新大河ドラマ「いだてん」、珍妙な題字に感じたNHKの気概

1月21日(月)3時1分 YAZIUP

この色使い、3本の脚?! この題字を手がけたのは……


この色使い、3本の脚! この題字を手がけたのは……

2019年、NHK大河ドラマ「いだてん〜東京オリムピック噺〜」が始まりましたね。

宮藤官九郎さんら「あまちゃん」チームが顔をそろえたとか、久々に近現代が舞台だとか、ビートたけしさんのカツゼツがほにゃららだとか。東京オリンピックを来年に控えていることもあり、話題性充分のスタートとなりました。


私、アントニオ犬助もドラマを楽しんでいたのですが、どうも気になるのが題字。

大河ドラマの題字といえば、書道家が大書する。そんなイメージだったのですが、今回は大いに違う。黄色のバックに黒色の極太ゴシック体で「いだてん」の4文字、赤色で「東京オリムピック噺」と添えられています。

これだけでも相当なインパクトがあるのですが、あろうことか「いだてん」の4文字を覆い隠さんばかりの大きさで、ピンク色の珍妙な三本脚が重ねてあるではないですか。


黄、黒、赤という普通のデザイナーならば禁忌する色使い、ピンク色の足。

ひょっとして手掛けたのは、あの人ではないか?と、犬助はピンと来たのです。



やはり、横尾忠則氏の作品だった


さて、上では珍妙な三本脚と書いてしまっているのですが実はこのデザイン、非常に伝統があるものです。「トリスケリオン(triskelion)」、日本語では「三脚巴(さんきゃくともえ)」と呼ばれているもので、自動車レースで有名なイギリスのマン島や、マフィアで有名なイタリアのシチリア島の旗や紋章にもあしらわれているもの。

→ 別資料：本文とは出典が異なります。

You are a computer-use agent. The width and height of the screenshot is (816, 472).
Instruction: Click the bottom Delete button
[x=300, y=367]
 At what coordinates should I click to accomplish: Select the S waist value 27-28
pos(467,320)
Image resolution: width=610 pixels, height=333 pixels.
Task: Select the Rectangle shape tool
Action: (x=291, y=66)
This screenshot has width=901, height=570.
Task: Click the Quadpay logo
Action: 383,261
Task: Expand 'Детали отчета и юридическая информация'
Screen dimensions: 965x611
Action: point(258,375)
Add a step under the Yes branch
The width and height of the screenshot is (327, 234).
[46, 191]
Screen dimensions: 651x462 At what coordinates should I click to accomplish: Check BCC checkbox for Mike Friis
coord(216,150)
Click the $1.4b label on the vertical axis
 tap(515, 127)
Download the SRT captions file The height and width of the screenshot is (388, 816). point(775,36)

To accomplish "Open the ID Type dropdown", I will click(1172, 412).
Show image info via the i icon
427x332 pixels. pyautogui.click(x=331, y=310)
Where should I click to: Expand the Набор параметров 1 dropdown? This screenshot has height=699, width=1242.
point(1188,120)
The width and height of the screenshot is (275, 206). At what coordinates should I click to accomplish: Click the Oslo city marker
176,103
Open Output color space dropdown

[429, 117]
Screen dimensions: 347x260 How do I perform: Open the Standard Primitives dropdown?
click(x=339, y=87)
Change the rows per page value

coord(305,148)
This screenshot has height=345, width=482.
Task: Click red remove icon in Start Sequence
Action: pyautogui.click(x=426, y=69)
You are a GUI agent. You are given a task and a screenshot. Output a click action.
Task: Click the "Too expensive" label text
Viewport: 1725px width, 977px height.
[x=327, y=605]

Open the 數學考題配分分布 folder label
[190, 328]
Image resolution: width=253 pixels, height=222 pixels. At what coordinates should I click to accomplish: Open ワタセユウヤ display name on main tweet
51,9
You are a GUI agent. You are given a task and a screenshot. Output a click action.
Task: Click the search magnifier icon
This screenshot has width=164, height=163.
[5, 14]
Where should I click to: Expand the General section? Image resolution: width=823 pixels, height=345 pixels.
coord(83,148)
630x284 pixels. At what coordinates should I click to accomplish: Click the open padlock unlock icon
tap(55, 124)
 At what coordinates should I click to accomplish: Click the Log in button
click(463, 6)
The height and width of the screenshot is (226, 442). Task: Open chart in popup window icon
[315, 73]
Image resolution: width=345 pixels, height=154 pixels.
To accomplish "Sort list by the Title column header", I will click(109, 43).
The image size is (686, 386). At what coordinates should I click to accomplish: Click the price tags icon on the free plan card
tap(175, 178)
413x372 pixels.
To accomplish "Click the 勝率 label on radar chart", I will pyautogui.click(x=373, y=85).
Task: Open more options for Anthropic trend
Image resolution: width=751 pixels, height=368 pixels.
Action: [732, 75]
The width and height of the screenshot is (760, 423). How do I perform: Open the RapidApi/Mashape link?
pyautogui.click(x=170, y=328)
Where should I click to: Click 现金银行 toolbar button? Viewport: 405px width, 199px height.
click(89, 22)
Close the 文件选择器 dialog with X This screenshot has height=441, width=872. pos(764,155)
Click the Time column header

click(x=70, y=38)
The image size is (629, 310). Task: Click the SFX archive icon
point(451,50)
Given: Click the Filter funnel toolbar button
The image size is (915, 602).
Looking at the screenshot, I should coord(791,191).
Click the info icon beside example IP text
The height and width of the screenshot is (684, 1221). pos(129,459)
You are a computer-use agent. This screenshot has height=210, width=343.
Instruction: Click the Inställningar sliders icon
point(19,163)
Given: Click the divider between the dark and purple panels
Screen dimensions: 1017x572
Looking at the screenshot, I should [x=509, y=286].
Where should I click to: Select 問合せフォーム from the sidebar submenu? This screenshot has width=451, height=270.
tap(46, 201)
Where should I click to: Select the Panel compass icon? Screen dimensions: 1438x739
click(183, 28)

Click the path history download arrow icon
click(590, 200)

マン島のものは「投ぐればいずくにでも、立たん」=ぶん投げられても、必ず立ち上がってやるぜ、という島民のモットーを表しており、シチリア島のものは春・夏・秋の3つの季節を表しているのだとか。


いずれにせよ脚が120度で3本連結されている様は、一度みたら忘れられないもの。これを物語の主人公、金栗四三の短パンと脚に置き換え文字にコラージュするセンス。絶対に常人のものではない。

……日本を代表する芸術家、横尾忠則氏が手がけています。



コラージュといえば、横尾氏のお家芸


説明不要の大芸術家、横尾忠則氏のことを、ここで語るのは不可能です。

それほど氏の作品は数多く、手法も多岐にわたるのですが、中でも犬助にとって印象深いのは、80から90年代にかけて造られてきた、コラージュの作品群。

既存の写真を切り貼りすることから始まり、CGへと変化していくのですが、犬助は少なからぬ影響を受け、スキャナーと昇華型プリンターに大枚をはたいてしまったものでした。


そして思い知ったのは、どう逆立ちしても横尾氏にはなれないということ。氏の作品は「いだてん」のロゴでも明らかですが、何を観てもすぐにわかるほど豊かで饒舌なのです。それに対して、犬助の駄作のどうしようもなさといったら。

表現とは自己の発露なのですから、お気軽にハードさえそろえてもどうしようもない。こんな当たり前ながらも残酷な現実を、犬助に突きつけたのが横尾氏の作品。

ええ、CGの道はすぐにあきらめました。



もちろん、素晴らしい出来のポスターも必見です


そして、横尾氏が題字と同時に手がけているのがポスター。

主演の中村勘九郎氏が走っている様子を何枚も重ねた構図は、1964年の東京オリンピックのポスター、何人もの陸上選手がスタートを切っている写真を、赤、金、黒の色使いは、同じく前回のロゴを、イメージさせるもの。

前回の東京オリンピックへのオマージュも含みつつ、完全に横尾氏の作品となっているところも面目躍如といって良いでしょう。


そんな「いだてん」初回の視聴率は15.5%と、話題性の割には今一つ奮いませんでしたが、題字とポスターで、横尾忠則氏を起用したこと一つとってみても、新しい大河ドラマを作り出そうというNHKの気概が伝わってくるのです。

これから、どんなものを見せてくれるのか? 年末まで楽しみたいと思うのです。